Contemporaries observed a lack of enthusiasm among the Progressives for woman suffrage. See Editorial, CAL. OUTLOOK, Nov. 4, 1911 (noting that many in the progressive movement “voted and even spoke against” woman suffrage). FRANKLIN HICHBORN, STORY OF THE SESSION OF THE CALIFORNIA LEGISLATURE OF 1911, at 329-31 (1911), describes various strategies among Progressive legislators to avoid the issue, e.g. one Senator offered a bill to submit the question to women in a special election. J.B. Sanford, Reasons Why Senate Constitutional Amendment No 8 Should Not be Adopted, CAL. OUTLOOK, Sept. 16, 1911, at 15.


Despite the tepid response of some Progressive male leaders to suffrage, “organized womanhood,” as clubwomen called themselves,s took it up along with other reforms and were central to the success of many Progressive initiatives. Judith Raferty, Los Angeles Clubwomen and Progressive Reform, in CALIFORNIA PROGRESSIVISM REVISITED 144-174 (William Deverell & Tom Sitton eds., 1994); Women Progressives and the Politics of Americanization in California, 1915-1920, 64 PAC. HIST. REV. 1, 71-94 (1995). For the connection of women’s clubs with the larger history of reform, see KAREN BLAIR, IN THE CLUBWOMAN AS FEMINIST: TRUE WOMANHOOD REDEFINED, 1868-1914 (1980); ANNE FIROR SCOTT, NATURAL ALLIES: WOMEN’S ASSOCIATIONS IN AMERICAN HISTORY (1991); LORI D GINZBERG, WOMEN AND THE WORK OF BENEVOLENCE: MORALITY, POLITICS, AND CLASS IN THE NINETEENTH-CENTURY UNITED STATES (1990) (on the antebellum culture of women’s reform); ROBYN MUNCY, CREATING A FEMALE DOMINION IN AMERICAN REFORM 1890-1935 (1991) (on women’s reform associations between the Progressive Era and the New Deal).

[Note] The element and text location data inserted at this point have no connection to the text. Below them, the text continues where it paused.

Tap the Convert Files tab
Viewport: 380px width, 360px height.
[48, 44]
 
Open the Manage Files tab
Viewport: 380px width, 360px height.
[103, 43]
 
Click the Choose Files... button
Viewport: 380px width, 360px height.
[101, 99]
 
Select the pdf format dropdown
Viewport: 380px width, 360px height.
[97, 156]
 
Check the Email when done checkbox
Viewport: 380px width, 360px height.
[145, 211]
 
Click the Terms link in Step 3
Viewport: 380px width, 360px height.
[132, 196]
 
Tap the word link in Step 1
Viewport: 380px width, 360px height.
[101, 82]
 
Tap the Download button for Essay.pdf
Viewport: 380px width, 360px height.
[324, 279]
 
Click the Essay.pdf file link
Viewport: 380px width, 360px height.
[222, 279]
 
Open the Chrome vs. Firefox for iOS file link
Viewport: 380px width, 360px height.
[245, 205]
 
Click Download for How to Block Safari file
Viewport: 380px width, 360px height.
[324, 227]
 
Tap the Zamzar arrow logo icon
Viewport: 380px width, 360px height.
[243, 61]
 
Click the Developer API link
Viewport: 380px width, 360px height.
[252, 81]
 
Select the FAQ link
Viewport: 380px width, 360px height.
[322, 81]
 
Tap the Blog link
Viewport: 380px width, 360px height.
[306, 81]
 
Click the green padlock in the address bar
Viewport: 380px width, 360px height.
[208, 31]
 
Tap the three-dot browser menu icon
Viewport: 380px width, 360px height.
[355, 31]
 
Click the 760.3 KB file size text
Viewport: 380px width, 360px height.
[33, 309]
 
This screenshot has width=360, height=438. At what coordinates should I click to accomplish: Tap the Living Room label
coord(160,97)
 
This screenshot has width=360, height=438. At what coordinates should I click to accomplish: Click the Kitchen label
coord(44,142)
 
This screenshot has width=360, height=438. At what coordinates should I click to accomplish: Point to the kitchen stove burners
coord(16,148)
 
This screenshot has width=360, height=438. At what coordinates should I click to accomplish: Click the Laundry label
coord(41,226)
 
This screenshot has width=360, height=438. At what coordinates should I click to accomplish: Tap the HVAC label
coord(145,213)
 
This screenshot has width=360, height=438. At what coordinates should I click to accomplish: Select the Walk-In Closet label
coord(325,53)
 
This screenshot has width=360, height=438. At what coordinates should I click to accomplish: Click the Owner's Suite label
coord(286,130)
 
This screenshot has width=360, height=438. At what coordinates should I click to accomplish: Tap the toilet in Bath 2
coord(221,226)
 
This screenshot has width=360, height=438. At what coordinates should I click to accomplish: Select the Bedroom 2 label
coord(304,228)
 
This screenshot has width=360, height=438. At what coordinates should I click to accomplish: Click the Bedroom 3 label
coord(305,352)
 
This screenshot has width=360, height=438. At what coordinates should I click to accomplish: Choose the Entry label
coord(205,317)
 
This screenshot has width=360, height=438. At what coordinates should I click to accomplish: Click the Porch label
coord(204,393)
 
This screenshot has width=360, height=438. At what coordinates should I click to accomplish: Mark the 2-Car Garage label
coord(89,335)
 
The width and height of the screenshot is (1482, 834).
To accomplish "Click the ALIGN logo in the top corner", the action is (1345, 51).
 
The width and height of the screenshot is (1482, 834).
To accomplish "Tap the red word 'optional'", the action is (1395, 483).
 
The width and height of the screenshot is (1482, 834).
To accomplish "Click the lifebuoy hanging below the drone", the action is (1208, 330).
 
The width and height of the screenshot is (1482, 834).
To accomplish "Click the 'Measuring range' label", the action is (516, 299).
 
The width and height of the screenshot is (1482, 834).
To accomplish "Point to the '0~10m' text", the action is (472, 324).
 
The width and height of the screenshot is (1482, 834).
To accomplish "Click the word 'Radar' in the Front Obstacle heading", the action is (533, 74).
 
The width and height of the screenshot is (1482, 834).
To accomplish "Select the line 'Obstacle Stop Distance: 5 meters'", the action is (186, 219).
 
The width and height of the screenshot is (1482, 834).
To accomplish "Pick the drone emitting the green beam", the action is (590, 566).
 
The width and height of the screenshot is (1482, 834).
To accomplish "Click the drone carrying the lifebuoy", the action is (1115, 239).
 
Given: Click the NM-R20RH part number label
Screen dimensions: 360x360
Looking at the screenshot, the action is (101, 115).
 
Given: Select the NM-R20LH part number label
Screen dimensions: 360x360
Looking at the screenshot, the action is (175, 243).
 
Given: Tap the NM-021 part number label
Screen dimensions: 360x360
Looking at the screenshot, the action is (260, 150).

Public defense was one of the reforms, along with juvenile justice and women’s prisons, that club women took up in Los Angeles during the Progressive period. For the relationship of these reforms to the Progressives see ESTELLE B. FREEDMAN, MATERNAL JUSTICE: MIRIAM VAN WATERS AND THE FEMALE REFORM TRADITION (1996). The relationship of public defense to suffrage is succinctly stated in THE BLUE BOOK: WOMAN SUFFRAGE, HISTORY, ARGUMENTS AND RESULTS 53-54, 57 (Frances M. Björkman & Annie G. Porritt eds., 1917) (“women’s first care after their enfranchisement was to put through a most extraordinary legislative program” in California, that included a provision of a public defender for indigent defendants). For more on these connections, see Babcock, Inventing the Public Defender, at nn.195- 241; On-Line Notes: Bellamy Nationalism and Comparison of Progressive Defender with Foltzian Model; Foltz's Arguments for Public Defense (Woman Suffrage and Public Defense).